# Problem
Print the listing below exactly.

# Provided entries
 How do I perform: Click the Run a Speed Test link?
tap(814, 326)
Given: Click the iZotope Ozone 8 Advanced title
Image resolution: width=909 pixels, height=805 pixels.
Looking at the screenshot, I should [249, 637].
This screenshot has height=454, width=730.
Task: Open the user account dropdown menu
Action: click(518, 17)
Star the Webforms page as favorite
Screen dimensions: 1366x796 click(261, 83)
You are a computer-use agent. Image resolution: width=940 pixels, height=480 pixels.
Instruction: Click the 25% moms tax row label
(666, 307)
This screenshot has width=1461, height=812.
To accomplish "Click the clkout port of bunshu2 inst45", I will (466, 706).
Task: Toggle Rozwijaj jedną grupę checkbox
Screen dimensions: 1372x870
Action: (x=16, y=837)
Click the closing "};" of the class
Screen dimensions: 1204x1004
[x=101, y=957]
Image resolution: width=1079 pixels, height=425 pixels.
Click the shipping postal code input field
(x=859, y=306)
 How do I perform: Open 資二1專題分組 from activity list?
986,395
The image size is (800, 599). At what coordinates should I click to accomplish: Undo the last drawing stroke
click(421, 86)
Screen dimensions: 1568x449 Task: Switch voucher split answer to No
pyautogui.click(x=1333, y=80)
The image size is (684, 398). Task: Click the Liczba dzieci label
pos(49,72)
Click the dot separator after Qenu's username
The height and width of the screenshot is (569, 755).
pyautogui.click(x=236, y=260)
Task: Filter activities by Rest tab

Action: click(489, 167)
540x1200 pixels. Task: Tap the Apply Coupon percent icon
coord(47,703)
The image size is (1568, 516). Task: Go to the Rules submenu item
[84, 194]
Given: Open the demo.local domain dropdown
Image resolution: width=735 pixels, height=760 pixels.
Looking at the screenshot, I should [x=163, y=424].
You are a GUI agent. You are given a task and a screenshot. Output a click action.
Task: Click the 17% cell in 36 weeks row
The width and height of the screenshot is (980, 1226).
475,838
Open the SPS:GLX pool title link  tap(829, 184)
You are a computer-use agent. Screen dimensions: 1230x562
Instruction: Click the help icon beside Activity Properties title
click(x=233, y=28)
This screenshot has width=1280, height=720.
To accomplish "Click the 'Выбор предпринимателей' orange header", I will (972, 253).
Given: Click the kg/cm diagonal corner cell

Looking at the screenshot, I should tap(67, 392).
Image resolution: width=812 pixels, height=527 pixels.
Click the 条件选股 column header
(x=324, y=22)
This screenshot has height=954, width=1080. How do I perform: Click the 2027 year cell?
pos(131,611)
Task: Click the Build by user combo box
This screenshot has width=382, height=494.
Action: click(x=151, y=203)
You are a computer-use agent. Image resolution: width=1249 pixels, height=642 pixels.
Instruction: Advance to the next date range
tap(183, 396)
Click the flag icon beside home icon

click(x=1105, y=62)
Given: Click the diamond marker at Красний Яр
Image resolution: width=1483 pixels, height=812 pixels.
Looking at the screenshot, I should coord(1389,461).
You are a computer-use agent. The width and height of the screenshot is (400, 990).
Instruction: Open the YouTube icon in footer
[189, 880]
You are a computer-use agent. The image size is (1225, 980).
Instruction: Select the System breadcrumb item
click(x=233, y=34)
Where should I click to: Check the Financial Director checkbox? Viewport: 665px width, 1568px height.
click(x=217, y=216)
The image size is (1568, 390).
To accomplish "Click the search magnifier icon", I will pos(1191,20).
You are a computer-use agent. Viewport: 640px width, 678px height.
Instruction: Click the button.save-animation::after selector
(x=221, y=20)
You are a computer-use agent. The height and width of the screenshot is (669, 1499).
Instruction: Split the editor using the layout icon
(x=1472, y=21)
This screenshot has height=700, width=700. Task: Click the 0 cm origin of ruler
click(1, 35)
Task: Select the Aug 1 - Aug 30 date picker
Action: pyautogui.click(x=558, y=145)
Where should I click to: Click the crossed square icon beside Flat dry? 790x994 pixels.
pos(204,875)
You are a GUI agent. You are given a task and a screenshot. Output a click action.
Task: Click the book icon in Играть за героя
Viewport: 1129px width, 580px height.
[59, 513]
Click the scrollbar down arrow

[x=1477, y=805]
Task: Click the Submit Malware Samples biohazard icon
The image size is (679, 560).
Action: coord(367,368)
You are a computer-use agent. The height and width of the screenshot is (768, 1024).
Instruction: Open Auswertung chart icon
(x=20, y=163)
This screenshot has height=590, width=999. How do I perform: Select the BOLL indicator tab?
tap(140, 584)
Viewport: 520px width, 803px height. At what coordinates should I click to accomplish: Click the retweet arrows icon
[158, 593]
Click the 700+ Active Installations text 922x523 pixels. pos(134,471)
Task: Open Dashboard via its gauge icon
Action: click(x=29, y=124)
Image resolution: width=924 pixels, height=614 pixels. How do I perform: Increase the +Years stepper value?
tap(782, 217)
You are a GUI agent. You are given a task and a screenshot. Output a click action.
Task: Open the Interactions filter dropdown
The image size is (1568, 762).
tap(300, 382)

# Result of this exercise
 How do I perform: Click the Run a Speed Test link?
tap(814, 326)
Given: Click the iZotope Ozone 8 Advanced title
Image resolution: width=909 pixels, height=805 pixels.
Looking at the screenshot, I should [249, 637].
This screenshot has height=454, width=730.
Task: Open the user account dropdown menu
Action: click(518, 17)
Star the Webforms page as favorite
Screen dimensions: 1366x796 click(261, 83)
You are a computer-use agent. Image resolution: width=940 pixels, height=480 pixels.
Instruction: Click the 25% moms tax row label
(666, 307)
This screenshot has width=1461, height=812.
To accomplish "Click the clkout port of bunshu2 inst45", I will (466, 706).
Task: Toggle Rozwijaj jedną grupę checkbox
Screen dimensions: 1372x870
Action: (x=16, y=837)
Click the closing "};" of the class
Screen dimensions: 1204x1004
[x=101, y=957]
Image resolution: width=1079 pixels, height=425 pixels.
Click the shipping postal code input field
(x=859, y=306)
 How do I perform: Open 資二1專題分組 from activity list?
986,395
The image size is (800, 599). At what coordinates should I click to accomplish: Undo the last drawing stroke
click(421, 86)
Screen dimensions: 1568x449 Task: Switch voucher split answer to No
pyautogui.click(x=1333, y=80)
The image size is (684, 398). Task: Click the Liczba dzieci label
pos(49,72)
Click the dot separator after Qenu's username
The height and width of the screenshot is (569, 755).
pyautogui.click(x=236, y=260)
Task: Filter activities by Rest tab

Action: click(489, 167)
540x1200 pixels. Task: Tap the Apply Coupon percent icon
coord(47,703)
The image size is (1568, 516). Task: Go to the Rules submenu item
[84, 194]
Given: Open the demo.local domain dropdown
Image resolution: width=735 pixels, height=760 pixels.
Looking at the screenshot, I should [x=163, y=424].
You are a GUI agent. You are given a task and a screenshot. Output a click action.
Task: Click the 17% cell in 36 weeks row
The width and height of the screenshot is (980, 1226).
475,838
Open the SPS:GLX pool title link  tap(829, 184)
You are a computer-use agent. Screen dimensions: 1230x562
Instruction: Click the help icon beside Activity Properties title
click(x=233, y=28)
This screenshot has width=1280, height=720.
To accomplish "Click the 'Выбор предпринимателей' orange header", I will (972, 253).
Given: Click the kg/cm diagonal corner cell

Looking at the screenshot, I should tap(67, 392).
Image resolution: width=812 pixels, height=527 pixels.
Click the 条件选股 column header
(x=324, y=22)
This screenshot has height=954, width=1080. How do I perform: Click the 2027 year cell?
pos(131,611)
Task: Click the Build by user combo box
This screenshot has width=382, height=494.
Action: click(x=151, y=203)
You are a computer-use agent. Image resolution: width=1249 pixels, height=642 pixels.
Instruction: Advance to the next date range
tap(183, 396)
Click the flag icon beside home icon

click(x=1105, y=62)
Given: Click the diamond marker at Красний Яр
Image resolution: width=1483 pixels, height=812 pixels.
Looking at the screenshot, I should coord(1389,461).
You are a computer-use agent. The width and height of the screenshot is (400, 990).
Instruction: Open the YouTube icon in footer
[189, 880]
You are a computer-use agent. The image size is (1225, 980).
Instruction: Select the System breadcrumb item
click(x=233, y=34)
Where should I click to: Check the Financial Director checkbox? Viewport: 665px width, 1568px height.
click(x=217, y=216)
The image size is (1568, 390).
To accomplish "Click the search magnifier icon", I will pos(1191,20).
You are a computer-use agent. Viewport: 640px width, 678px height.
Instruction: Click the button.save-animation::after selector
(x=221, y=20)
You are a computer-use agent. The height and width of the screenshot is (669, 1499).
Instruction: Split the editor using the layout icon
(x=1472, y=21)
This screenshot has height=700, width=700. Task: Click the 0 cm origin of ruler
click(1, 35)
Task: Select the Aug 1 - Aug 30 date picker
Action: pyautogui.click(x=558, y=145)
Where should I click to: Click the crossed square icon beside Flat dry? 790x994 pixels.
pos(204,875)
You are a GUI agent. You are given a task and a screenshot. Output a click action.
Task: Click the book icon in Играть за героя
Viewport: 1129px width, 580px height.
[59, 513]
Click the scrollbar down arrow

[x=1477, y=805]
Task: Click the Submit Malware Samples biohazard icon
The image size is (679, 560).
Action: coord(367,368)
You are a computer-use agent. The height and width of the screenshot is (768, 1024).
Instruction: Open Auswertung chart icon
(x=20, y=163)
This screenshot has height=590, width=999. How do I perform: Select the BOLL indicator tab?
tap(140, 584)
Viewport: 520px width, 803px height. At what coordinates should I click to accomplish: Click the retweet arrows icon
[158, 593]
Click the 700+ Active Installations text 922x523 pixels. pos(134,471)
Task: Open Dashboard via its gauge icon
Action: click(x=29, y=124)
Image resolution: width=924 pixels, height=614 pixels. How do I perform: Increase the +Years stepper value?
tap(782, 217)
You are a GUI agent. You are given a task and a screenshot. Output a click action.
Task: Open the Interactions filter dropdown
The image size is (1568, 762).
tap(300, 382)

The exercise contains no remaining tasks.